Positivity is like salt. Used well, it enhances the flavour of leadership. But dump it on too heavy and it ruins the dish. And when there is mental illness, it can feel like rubbing salt into a wound – it burns. The best leaders know when to sprinkle optimism and when to lean into honest, gritty conversations and tackle them head on.
Because at the end of the day, the strongest teams aren’t built on “good vibes only.” They’re built on trust, truth and the courage to face all the emotions that come with doing meaningful work. Triumph after all comes from tri-ing and a whole lot of umph!
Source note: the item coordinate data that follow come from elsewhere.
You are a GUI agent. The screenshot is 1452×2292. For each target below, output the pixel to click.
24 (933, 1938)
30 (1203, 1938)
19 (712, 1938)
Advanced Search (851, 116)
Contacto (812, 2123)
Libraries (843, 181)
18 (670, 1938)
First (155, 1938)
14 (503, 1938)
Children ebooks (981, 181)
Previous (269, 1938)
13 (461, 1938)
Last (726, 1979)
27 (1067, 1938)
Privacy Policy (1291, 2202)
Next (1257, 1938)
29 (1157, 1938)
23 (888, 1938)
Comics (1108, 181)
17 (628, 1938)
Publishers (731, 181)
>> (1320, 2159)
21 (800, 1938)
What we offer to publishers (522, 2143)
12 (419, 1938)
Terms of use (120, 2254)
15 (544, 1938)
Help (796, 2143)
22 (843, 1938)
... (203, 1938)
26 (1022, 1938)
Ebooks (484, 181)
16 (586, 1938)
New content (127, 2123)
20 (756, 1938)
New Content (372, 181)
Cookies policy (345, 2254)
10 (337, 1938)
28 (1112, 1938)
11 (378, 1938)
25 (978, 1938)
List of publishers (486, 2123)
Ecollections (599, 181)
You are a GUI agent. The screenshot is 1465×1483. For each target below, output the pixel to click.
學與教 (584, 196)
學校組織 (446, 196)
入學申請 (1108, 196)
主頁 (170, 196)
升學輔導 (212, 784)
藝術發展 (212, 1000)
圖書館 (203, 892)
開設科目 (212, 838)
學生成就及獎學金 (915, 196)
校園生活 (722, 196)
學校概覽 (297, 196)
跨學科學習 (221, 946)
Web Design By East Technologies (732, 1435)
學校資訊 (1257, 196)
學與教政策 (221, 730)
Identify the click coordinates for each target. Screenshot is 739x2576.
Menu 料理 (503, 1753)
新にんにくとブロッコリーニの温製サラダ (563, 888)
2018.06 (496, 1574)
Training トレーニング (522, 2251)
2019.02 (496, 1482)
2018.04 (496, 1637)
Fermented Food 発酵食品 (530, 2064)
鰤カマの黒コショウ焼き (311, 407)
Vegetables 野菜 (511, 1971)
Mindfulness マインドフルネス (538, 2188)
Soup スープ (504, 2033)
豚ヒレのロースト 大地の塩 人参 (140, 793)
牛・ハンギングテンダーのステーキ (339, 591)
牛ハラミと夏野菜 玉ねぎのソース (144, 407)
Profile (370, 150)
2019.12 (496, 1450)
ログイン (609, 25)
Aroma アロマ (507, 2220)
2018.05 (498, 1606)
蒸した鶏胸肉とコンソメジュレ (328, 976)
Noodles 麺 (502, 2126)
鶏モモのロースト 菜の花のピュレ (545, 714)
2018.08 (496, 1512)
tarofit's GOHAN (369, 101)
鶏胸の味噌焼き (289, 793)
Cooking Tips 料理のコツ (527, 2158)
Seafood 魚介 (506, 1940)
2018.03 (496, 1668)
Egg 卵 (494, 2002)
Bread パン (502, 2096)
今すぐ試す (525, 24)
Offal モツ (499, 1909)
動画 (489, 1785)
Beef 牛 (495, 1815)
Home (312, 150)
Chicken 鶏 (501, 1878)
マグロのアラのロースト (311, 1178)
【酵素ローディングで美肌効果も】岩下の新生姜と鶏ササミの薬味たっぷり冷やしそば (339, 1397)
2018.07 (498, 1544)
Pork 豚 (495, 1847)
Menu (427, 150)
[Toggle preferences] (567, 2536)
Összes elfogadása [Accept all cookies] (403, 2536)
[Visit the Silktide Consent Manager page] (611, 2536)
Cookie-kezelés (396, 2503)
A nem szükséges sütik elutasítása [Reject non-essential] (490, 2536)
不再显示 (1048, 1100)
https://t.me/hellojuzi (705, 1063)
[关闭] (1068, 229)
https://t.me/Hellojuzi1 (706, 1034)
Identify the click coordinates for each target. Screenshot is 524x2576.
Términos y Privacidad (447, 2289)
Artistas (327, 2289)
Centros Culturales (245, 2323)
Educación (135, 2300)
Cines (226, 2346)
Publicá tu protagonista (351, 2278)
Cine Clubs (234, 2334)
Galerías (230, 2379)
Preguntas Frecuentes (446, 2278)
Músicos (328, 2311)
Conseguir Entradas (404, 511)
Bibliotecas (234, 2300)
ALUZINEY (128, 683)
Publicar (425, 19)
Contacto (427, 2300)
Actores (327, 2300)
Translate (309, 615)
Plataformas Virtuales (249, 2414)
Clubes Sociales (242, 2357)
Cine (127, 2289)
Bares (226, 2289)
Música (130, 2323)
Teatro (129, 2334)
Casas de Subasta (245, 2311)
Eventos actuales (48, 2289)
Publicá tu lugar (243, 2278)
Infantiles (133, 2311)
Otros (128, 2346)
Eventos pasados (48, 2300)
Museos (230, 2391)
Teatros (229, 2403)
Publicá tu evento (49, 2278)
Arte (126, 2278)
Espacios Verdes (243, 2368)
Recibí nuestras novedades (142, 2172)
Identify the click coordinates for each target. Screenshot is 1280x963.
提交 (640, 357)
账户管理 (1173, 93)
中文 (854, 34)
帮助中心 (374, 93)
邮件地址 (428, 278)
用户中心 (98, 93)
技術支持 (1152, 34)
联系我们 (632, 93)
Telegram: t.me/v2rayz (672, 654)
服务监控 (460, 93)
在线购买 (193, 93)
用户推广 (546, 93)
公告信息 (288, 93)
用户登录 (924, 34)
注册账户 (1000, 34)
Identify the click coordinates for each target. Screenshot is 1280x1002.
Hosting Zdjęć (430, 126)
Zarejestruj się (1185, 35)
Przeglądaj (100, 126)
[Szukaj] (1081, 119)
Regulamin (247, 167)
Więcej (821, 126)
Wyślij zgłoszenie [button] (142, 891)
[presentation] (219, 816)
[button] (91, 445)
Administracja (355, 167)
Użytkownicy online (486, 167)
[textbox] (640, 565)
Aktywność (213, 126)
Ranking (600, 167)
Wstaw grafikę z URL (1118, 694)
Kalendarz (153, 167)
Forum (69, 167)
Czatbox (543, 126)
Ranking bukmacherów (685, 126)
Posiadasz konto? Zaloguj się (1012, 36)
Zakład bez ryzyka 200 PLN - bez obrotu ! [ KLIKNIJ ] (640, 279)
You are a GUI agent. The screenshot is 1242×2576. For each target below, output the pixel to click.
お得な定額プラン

Mini Action Plan: Leading Without Falling Into Toxic Positivity
- Check your default response
- Instead of jumping to “It’ll all be fine,” pause. Ask: “How are you really feeling about this?”
- Swap quick fixes for curiosity and leaning into constructive, meaningful and purposeful conversation.
- Validate before problem-solving
- A simple: “That sounds tough, I can see why you’d feel that way” goes further than dismissing emotions.
- People don’t always need solutions. Sometimes they need to feel seen and understood.
- Create space for honesty
- In team meetings, normalize sharing challenges, not just wins.
- Try a “What’s one obstacle you’re facing this week?” check-in and watch your team come alive in bringing innovation to the table.
- Model emotional range
- Show your team it’s okay to feel more than just “positive.” Share your own challenges alongside your optimism.
- Authenticity gives others permission to be real, too.
- Balance optimism with reality
- Optimism isn’t pretending the storm doesn’t exist. It’s saying: “Yes, it’s raining – but here’s how we’re going to stay dry.”
✨ Leadership truth bomb: The goal isn’t to eliminate negativity – that will never happen. It’s to create an environment where people feel safe enough to process it – and then move forward stronger by taking the learnings. But life is what it is – sadly no unicorns but there is plenty of sunshine and rainbows too.